++++ RECORDS SUPPLIED
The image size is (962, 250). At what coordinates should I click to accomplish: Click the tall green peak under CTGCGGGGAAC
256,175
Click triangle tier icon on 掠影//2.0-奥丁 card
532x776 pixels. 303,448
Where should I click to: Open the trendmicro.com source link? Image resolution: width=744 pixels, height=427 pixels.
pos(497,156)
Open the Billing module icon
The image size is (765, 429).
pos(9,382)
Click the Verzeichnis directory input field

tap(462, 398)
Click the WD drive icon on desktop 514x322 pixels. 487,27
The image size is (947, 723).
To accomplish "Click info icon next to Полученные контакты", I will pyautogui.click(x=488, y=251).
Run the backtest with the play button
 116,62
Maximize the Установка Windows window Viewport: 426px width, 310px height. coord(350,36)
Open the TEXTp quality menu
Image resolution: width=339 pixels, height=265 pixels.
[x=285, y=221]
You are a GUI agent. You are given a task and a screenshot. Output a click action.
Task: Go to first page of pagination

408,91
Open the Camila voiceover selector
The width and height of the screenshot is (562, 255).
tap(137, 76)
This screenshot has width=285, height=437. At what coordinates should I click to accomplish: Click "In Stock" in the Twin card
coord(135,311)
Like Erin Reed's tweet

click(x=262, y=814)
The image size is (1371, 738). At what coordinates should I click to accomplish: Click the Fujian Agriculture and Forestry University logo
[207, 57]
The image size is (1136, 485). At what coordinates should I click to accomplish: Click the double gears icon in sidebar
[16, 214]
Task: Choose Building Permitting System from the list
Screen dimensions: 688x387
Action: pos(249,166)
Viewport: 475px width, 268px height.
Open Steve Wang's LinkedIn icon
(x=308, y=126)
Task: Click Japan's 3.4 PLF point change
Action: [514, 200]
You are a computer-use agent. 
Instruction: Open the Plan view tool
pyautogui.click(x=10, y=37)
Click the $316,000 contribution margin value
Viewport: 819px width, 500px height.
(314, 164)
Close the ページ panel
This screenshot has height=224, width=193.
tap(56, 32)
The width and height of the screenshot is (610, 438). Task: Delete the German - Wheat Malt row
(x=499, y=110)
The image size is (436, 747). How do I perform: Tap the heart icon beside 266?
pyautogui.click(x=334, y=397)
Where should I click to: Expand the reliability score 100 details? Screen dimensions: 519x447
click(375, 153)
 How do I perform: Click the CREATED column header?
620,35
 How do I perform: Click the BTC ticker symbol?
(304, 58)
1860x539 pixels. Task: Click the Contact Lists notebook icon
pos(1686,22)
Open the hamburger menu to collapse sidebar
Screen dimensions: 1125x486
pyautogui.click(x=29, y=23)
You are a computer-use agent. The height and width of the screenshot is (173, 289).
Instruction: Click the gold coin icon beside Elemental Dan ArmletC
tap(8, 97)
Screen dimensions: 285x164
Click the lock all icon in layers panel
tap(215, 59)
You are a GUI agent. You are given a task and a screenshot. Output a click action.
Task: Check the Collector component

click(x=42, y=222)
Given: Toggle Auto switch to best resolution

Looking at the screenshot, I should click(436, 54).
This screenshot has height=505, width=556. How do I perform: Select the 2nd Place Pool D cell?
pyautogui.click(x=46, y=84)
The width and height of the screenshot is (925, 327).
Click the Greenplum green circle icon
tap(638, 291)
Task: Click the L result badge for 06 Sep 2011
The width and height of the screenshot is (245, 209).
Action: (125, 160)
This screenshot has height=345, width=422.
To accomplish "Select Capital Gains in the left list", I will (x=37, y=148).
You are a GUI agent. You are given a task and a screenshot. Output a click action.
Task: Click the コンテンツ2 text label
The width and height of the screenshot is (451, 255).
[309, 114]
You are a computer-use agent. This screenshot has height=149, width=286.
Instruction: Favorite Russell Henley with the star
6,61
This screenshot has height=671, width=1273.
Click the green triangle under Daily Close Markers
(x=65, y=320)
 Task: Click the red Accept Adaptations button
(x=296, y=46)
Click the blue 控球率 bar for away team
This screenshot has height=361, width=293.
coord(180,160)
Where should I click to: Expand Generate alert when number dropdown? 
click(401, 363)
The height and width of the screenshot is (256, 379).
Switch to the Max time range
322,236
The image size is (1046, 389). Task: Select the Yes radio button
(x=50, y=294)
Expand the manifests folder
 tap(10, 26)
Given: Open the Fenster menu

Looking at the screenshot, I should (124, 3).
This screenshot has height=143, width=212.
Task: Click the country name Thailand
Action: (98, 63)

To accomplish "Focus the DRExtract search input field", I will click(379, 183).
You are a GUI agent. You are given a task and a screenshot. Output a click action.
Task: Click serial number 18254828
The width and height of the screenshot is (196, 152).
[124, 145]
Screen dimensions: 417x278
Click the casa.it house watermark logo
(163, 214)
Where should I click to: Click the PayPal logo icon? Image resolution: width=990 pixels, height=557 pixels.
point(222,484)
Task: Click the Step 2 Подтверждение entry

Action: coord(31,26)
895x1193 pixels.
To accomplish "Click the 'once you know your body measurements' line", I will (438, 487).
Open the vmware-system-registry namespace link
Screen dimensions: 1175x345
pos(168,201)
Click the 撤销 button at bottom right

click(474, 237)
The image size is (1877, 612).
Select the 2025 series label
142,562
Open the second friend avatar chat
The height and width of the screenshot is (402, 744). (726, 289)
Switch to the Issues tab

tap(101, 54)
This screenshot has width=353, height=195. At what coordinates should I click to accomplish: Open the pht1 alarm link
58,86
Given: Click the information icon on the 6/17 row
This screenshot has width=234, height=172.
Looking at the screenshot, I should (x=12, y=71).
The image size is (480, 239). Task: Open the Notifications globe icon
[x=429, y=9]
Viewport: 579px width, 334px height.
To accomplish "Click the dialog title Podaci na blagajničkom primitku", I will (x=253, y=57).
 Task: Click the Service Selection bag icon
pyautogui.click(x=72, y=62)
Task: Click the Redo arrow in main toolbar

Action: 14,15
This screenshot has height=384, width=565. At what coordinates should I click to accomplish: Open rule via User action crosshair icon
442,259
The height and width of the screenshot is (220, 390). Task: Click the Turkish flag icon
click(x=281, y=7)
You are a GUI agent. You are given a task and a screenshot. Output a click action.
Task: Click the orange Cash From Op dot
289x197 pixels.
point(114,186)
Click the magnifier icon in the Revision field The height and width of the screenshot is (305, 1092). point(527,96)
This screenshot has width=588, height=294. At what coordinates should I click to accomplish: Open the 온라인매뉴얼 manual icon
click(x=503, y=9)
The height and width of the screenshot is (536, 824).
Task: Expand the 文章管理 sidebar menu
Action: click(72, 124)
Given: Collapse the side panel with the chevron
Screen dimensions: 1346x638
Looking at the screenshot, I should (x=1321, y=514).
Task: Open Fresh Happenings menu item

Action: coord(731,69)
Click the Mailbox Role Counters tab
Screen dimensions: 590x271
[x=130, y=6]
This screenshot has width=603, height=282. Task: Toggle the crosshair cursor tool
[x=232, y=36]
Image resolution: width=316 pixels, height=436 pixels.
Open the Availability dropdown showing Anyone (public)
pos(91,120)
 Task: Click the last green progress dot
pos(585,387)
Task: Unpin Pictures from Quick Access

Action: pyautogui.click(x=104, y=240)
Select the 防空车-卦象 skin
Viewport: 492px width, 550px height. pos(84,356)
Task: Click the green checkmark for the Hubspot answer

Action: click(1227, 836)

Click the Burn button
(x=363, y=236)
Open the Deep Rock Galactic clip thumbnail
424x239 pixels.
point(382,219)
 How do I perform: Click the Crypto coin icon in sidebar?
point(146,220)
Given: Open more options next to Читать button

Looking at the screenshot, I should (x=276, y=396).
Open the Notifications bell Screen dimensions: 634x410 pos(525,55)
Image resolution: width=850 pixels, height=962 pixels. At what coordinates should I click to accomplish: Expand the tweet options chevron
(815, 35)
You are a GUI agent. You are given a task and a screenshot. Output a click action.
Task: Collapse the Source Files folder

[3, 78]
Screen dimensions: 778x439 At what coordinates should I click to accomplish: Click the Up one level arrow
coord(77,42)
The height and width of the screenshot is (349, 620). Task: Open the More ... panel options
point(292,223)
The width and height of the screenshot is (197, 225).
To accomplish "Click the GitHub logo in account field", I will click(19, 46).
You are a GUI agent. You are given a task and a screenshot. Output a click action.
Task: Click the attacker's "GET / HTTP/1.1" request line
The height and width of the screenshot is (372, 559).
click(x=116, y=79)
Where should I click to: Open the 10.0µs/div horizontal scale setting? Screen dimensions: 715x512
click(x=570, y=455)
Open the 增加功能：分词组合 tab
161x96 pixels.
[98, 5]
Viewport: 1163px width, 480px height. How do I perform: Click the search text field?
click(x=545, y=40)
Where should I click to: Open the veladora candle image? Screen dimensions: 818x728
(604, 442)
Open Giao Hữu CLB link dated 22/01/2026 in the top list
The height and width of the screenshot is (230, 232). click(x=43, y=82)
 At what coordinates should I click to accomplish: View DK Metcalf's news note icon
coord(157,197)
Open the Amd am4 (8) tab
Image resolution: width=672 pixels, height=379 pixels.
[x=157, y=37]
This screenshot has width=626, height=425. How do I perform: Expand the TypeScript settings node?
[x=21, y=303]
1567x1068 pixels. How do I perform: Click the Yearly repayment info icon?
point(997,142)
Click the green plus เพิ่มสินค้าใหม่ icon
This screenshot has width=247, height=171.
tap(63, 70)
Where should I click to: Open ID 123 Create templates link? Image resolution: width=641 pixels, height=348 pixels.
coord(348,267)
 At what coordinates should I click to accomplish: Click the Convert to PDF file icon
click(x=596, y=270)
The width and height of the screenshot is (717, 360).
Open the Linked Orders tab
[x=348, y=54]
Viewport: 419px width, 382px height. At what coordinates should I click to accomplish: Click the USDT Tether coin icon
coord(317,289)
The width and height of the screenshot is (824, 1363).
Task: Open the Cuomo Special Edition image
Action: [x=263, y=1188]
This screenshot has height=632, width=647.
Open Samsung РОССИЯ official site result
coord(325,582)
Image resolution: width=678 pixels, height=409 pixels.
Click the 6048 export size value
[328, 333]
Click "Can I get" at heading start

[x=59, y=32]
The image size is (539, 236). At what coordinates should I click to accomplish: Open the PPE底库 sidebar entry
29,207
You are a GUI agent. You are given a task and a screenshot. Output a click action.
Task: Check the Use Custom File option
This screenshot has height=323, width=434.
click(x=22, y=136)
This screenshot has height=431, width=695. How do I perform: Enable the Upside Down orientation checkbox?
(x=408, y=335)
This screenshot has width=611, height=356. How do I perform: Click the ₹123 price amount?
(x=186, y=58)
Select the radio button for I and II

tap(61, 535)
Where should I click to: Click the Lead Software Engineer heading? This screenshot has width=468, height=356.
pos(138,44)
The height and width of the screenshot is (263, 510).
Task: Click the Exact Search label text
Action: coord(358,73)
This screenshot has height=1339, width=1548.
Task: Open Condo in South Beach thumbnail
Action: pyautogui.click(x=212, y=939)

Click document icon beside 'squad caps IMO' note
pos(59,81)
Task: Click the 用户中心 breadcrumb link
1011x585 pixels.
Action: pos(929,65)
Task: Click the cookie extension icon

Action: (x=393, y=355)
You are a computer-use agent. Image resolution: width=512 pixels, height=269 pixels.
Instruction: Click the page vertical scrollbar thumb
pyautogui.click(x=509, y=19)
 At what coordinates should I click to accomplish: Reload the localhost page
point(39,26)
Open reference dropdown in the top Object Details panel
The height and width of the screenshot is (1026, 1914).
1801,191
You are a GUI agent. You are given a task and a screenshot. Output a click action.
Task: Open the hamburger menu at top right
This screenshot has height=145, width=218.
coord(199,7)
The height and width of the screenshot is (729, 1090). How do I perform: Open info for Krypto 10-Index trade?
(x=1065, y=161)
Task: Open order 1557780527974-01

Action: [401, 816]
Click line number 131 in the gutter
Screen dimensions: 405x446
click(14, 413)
++++++++
◆ TO DO ◆
Using the data above, return every line that contains the string "computer".

◆ WRITTEN ANSWER ◆
You are a computer-use agent. 
You are a computer-use agent. The height and width of the screenshot is (173, 289).
You are a computer-use agent. This screenshot has height=149, width=286.
You are a computer-use agent. Image resolution: width=512 pixels, height=269 pixels.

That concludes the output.